● HOW TO COMPLETE THIS TASK
Copy the entries that follow, exactly and completely.

● DATA IN THIS EXERCISE
▼▼▼
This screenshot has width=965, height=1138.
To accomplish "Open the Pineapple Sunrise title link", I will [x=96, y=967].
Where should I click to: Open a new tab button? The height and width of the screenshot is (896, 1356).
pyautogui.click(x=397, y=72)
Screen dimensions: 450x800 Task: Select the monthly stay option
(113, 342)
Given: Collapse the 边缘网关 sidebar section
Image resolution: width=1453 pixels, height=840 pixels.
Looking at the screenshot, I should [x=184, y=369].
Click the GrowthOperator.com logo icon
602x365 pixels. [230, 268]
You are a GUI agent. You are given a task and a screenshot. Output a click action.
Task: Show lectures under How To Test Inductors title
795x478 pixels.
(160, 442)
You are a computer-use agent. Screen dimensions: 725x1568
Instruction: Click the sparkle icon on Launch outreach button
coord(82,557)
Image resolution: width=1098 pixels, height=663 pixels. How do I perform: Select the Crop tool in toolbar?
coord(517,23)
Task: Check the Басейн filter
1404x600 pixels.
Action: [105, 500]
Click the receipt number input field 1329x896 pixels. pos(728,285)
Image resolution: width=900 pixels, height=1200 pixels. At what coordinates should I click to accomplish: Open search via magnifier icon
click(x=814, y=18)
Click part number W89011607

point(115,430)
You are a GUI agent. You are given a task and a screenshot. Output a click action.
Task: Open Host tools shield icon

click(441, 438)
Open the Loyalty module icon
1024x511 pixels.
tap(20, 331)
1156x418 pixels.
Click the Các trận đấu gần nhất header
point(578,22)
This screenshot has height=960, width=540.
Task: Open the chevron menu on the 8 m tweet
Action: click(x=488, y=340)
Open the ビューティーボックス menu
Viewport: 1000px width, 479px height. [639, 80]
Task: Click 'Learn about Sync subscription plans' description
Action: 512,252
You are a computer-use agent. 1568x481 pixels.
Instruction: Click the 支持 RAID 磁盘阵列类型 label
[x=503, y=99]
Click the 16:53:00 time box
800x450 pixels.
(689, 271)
▲▲▲
● RESPONSE AREA
This screenshot has width=965, height=1138.
To accomplish "Open the Pineapple Sunrise title link", I will [x=96, y=967].
Where should I click to: Open a new tab button? The height and width of the screenshot is (896, 1356).
pyautogui.click(x=397, y=72)
Screen dimensions: 450x800 Task: Select the monthly stay option
(113, 342)
Given: Collapse the 边缘网关 sidebar section
Image resolution: width=1453 pixels, height=840 pixels.
Looking at the screenshot, I should [x=184, y=369].
Click the GrowthOperator.com logo icon
602x365 pixels. [230, 268]
You are a GUI agent. You are given a task and a screenshot. Output a click action.
Task: Show lectures under How To Test Inductors title
795x478 pixels.
(160, 442)
You are a computer-use agent. Screen dimensions: 725x1568
Instruction: Click the sparkle icon on Launch outreach button
coord(82,557)
Image resolution: width=1098 pixels, height=663 pixels. How do I perform: Select the Crop tool in toolbar?
coord(517,23)
Task: Check the Басейн filter
1404x600 pixels.
Action: [105, 500]
Click the receipt number input field 1329x896 pixels. pos(728,285)
Image resolution: width=900 pixels, height=1200 pixels. At what coordinates should I click to accomplish: Open search via magnifier icon
click(x=814, y=18)
Click part number W89011607

point(115,430)
You are a GUI agent. You are given a task and a screenshot. Output a click action.
Task: Open Host tools shield icon

click(441, 438)
Open the Loyalty module icon
1024x511 pixels.
tap(20, 331)
1156x418 pixels.
Click the Các trận đấu gần nhất header
point(578,22)
This screenshot has height=960, width=540.
Task: Open the chevron menu on the 8 m tweet
Action: click(x=488, y=340)
Open the ビューティーボックス menu
Viewport: 1000px width, 479px height. [639, 80]
Task: Click 'Learn about Sync subscription plans' description
Action: 512,252
You are a computer-use agent. 1568x481 pixels.
Instruction: Click the 支持 RAID 磁盘阵列类型 label
[x=503, y=99]
Click the 16:53:00 time box
800x450 pixels.
(689, 271)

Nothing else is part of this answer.